Is Bible complete?


Does the Holy Bible contain all that Christ taught or did He teach things that are not in the Bible. Like what for instance?


The Catechism says:

76 In keeping with the Lord’s command, the Gospel was handed on in two ways:

  • orally “by the apostles who handed on, by the spoken word of their preaching, by the example they gave, by the institutions they established, what they themselves had received - whether from the lips of Christ, from his way of life and his works, or whether they had learned it at the prompting of the Holy Spirit”;33

  • in writing “by those apostles and other men associated with the apostles who, under the inspiration of the same Holy Spirit, committed the message of salvation to writing”.34

I don’t think there’s an official list of “Teachings of Christ that were not recorded in the canonical gospels.” There are of course the gnostic gospels which claim to hand on more of his teachings, and there’s an apocryphal message which Eusebius in his Church History tentatively ascribes to our Lord, but these are not reliable.

Dogmas not explicitly recorded in Scripture, such as the Immaculate Conception of our Lady, might have been revealed “at the prompting of the Holy Spirit” (cf. above) rather than stated by Christ himself. I don’t think we know necessarily which parts of Sacred Tradition were “from the lips of Christ” vs. “from his way of life and his works” vs. “at the prompting of the Holy Spirit.” And in any case the Church’s teachings are not all of them direct quotations of our Lord.


From the Gospel of John 21:25:

There are also many other things that Jesus did, but if these were to be described individually, I do not think the whole world would contain the books that would be written.

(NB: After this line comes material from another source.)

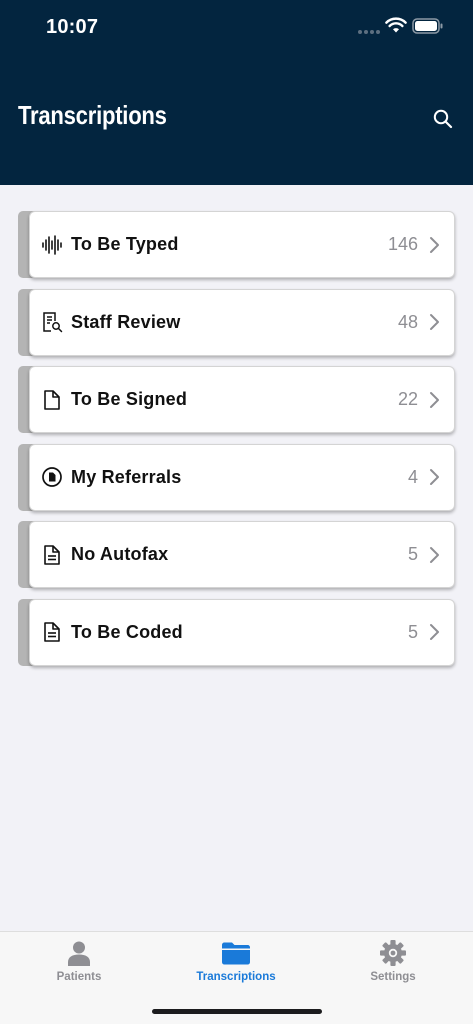 This screenshot has height=1024, width=473. I want to click on wifi-icon, so click(396, 25).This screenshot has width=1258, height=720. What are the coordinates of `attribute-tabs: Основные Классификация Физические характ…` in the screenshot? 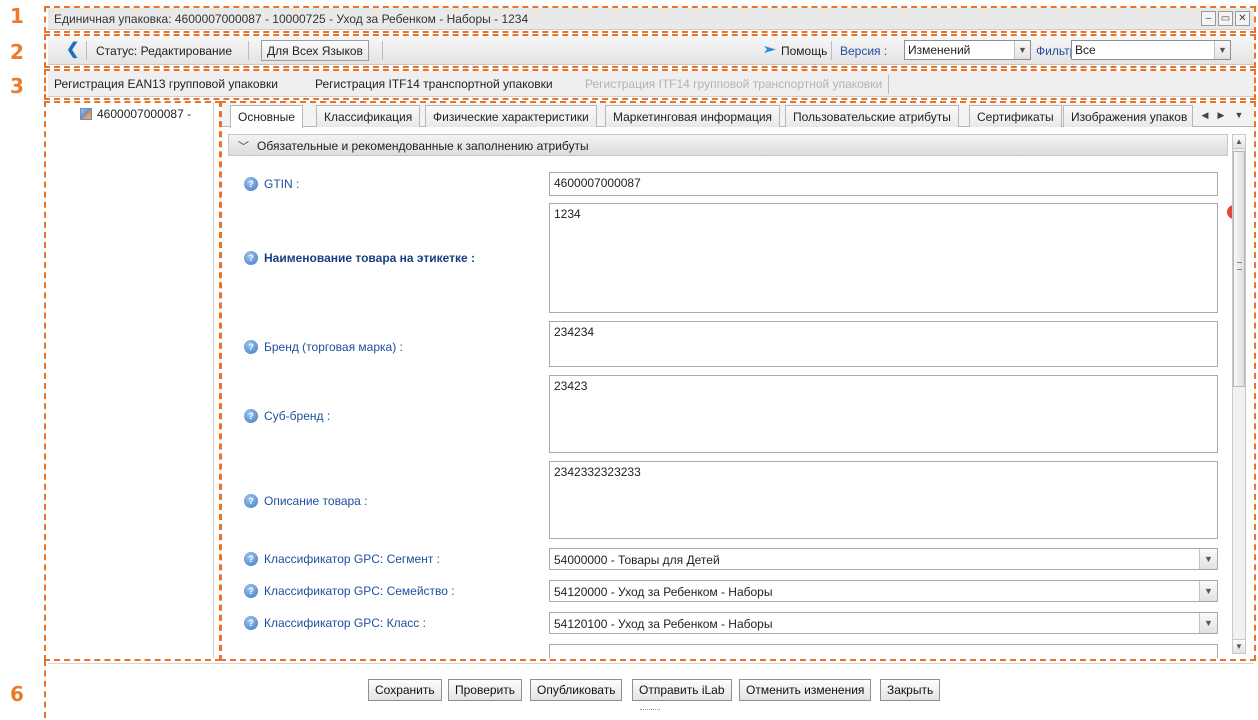 It's located at (738, 116).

As an example, the bible, specifically John 6, can be argued to support the Real Presence, and yet, it’s not conclusive: plausible arguments are routinely given to deny the RP. But the Tradition of the CC, supported by early fathers, is that Christs’ body, blood, soul, and divinity subsist in the Eucharist. This is simply what the church received and has always and everywhere believed and taught. Same with infant Baptism. So while the bible may well contain or point to truths which were taught from the beginning, the bible was never intended to be a catechism or an exhaustive theological treatise on the gospel. The church teaches that all truths pertaining to salvation can be found in the bible, that it is materially sufficient, IOW, but that doesn’t mean the reader will necessarily interpret or understand it correctly.


We see indications from scripture that not all that Jesus taught was written down, but was taught by word of mouth through the apostles and to their successors and disciples. This is what is referred to as Sacred Tradition.

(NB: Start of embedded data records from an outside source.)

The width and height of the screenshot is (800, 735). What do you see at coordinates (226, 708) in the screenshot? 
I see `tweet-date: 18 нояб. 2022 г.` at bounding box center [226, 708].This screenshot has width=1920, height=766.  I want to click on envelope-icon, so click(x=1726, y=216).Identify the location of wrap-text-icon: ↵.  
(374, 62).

Acts 1:3 - “After his suffering, he presented himself to them and gave many convincing proofs that he was alive. He appeared to them over a period of forty days and spoke about the kingdom of God.”

After giving an example of what Jesus taught during those 40 days, St. Luke mentions Jesus ascension just 6 verses later in Acts 1:9. I’ve always wondered what else Jesus spoke about over 40 days? You’d think that St. Luke in Acts 1:4 would have continued by saying “And this is all (or most) he taught…”. Whatever was spoken to the apostles must’ve been important, but it’s not explicitly mentioned.


The Bible is explicit that Jesus wrote and taught things that were not recorded. He wrote a message in the sand (John 8:6) and also expounded the entire Old Testament to the disciples (Luke 24:13-27). This oral divine commentary was not committed to writing. Please note that the Gospels contain the sayings of Jesus prior to His Ascension. Jesus exposition of the OT occurred after this.